Task set =
1. In the piece about Betsy Prioleau's book Swoon, what other book is she said to have written?
2. Write the next part of the piece on Betsy Prioleau's Swoon, picking up after its final sentence.
*** Opening of Text for analysis ***
Betsy Prioleau’s Swoon: Great Seducers and Why Women Love Them is a thoroughly reassuring book. Prioleau’s entertaining ride through history–with suave, alluring, charming men as her tour guides–is packed with unexpected details, the most welcome being that good looks aren’t always necessary if becoming a ladies’ man is on your list of things to do. Take Benjamin Franklin, who stares at us so soberly from the $100 bill and urged us to go to bed early. Franklin, Prioleau writes, was “lusty and charming” and fathered an illegitimate son. Prioleau tackles the more expected subjects, like Casanova, Byron, Warren Beatty, Lizst, and Bill Clinton, revealing aspects of their personalities that make them so bewitching. Prioleau has developed a unique niche in publishing: she writes about attraction and charm, and does so in a smart, infectious way. In addition to Swoon, she’s also the author of Seductress: Women Who Ravished the World and Their Lost Art of Love. I recently met up in New York with this expert on all things romantic to ask her about the elements of a man’s personality that make him irresistible to women.
*** Close of Text for analysis ***
*** Opening of Provided records ***
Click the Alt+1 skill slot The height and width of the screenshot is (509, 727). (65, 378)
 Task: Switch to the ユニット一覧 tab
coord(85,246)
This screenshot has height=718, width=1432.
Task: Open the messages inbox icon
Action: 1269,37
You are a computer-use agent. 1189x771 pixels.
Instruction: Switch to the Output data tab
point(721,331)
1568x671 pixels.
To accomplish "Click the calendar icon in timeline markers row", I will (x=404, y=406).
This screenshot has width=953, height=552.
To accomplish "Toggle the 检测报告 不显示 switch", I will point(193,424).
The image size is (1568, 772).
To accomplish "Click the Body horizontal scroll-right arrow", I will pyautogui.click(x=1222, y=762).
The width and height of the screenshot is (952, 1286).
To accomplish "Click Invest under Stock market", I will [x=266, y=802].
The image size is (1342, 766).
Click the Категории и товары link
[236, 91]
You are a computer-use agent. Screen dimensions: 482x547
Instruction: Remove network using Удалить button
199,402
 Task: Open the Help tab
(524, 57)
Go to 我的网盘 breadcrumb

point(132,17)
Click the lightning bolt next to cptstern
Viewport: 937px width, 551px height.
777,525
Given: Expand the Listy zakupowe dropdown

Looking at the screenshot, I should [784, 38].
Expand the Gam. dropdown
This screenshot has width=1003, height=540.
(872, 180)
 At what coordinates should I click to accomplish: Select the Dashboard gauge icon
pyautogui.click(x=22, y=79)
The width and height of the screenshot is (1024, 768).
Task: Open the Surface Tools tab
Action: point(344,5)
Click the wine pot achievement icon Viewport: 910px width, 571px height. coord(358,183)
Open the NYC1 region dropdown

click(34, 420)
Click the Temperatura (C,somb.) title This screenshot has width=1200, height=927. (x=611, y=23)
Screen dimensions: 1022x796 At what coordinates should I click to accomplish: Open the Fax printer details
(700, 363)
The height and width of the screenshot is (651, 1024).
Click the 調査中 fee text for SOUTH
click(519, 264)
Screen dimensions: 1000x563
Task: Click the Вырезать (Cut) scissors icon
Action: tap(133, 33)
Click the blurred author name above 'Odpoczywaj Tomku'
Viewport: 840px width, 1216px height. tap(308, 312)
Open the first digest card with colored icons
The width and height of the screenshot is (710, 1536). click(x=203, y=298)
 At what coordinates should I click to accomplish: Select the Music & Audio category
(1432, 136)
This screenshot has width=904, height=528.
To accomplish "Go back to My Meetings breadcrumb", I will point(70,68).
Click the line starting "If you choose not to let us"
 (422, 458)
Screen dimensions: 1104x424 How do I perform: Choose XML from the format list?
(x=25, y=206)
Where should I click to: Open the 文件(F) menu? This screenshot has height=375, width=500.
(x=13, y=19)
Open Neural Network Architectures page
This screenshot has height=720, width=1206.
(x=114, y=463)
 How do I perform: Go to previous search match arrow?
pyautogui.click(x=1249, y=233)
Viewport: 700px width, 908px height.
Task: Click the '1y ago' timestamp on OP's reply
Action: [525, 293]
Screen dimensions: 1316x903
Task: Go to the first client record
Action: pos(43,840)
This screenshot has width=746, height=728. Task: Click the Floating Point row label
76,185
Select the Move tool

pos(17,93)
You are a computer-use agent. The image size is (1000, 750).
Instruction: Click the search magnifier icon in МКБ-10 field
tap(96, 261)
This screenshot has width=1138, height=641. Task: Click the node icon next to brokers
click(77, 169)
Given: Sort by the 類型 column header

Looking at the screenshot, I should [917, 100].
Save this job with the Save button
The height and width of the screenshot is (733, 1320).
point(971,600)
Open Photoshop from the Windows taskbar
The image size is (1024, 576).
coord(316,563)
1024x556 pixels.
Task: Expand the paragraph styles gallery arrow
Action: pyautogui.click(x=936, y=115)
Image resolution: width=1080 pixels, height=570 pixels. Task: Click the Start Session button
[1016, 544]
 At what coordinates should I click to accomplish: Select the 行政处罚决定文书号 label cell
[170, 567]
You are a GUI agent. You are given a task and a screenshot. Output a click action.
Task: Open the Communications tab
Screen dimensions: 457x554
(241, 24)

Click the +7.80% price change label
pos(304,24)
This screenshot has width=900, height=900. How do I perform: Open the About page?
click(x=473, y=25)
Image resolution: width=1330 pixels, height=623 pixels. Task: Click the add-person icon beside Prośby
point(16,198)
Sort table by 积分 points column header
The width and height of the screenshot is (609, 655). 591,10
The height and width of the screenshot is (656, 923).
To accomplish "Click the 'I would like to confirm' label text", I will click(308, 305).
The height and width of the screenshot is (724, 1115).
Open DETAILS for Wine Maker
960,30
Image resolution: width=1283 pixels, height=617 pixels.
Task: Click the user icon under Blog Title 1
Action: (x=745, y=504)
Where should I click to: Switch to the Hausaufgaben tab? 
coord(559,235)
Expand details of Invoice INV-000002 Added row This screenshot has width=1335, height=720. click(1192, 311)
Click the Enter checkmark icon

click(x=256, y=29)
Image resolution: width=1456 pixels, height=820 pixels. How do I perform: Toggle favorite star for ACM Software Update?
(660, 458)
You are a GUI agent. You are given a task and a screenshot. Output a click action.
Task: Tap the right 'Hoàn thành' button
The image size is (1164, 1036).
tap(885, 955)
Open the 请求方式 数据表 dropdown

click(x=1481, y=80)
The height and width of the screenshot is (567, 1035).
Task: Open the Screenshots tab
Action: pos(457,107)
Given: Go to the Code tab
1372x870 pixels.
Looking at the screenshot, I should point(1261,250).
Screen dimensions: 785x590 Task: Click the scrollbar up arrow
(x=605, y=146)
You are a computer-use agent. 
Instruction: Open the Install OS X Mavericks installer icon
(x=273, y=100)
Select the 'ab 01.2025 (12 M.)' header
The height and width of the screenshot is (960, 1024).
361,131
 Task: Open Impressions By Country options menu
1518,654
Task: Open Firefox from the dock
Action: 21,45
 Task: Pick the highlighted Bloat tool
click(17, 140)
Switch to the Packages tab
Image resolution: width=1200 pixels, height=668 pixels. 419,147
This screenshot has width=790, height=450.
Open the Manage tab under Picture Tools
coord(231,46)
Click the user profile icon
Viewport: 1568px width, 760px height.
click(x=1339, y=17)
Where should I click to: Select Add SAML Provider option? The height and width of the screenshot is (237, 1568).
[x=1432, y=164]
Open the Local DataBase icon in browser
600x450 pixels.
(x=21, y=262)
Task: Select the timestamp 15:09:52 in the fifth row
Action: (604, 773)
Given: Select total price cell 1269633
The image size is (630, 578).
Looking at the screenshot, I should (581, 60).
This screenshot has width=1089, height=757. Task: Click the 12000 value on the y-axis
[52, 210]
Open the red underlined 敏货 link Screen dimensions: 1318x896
*** Close of Provided records ***
List of answers =
1. Seductress: Women Who Ravished the World and Their Lost Art of Love.

2.
In both of your books, you say that seductive women and Casanovas aren’t always the most beautiful people…
They explode every stereotype. I think that the whole concept of love and romance has been commercialized. We have the concept that beauty equals sex appeal–that’s entrenched in our contemporary culture, unfortunately–and it has really very little to do with sex appeal. I was shocked. Everything about love I’ve read right now in post-feminist literature is about ‘the liberation of the female gaze’ and the men they prefer are supposed to be whipped and they’re supposed to have great six-pack abs and be beefcakes, right? But I didn’t find that to be true. The men I interviewed–and also throughout history–there were some gorgeous men, but that wasn’t the source of their sex appeal. It was something else. Maybe the majority, even, are rather homely. Some are drop-dead ladykillers but … Gabriele D’Annunzio is a perfect example–here’s a man who was short, bald, had bad teeth and wide hips–can you imagine? But he had this inner shazam and love skills that were off the charts.
I got the sense from the contemporary men you write about in the book that they feel a little lonely, like society doesn’t quite get them.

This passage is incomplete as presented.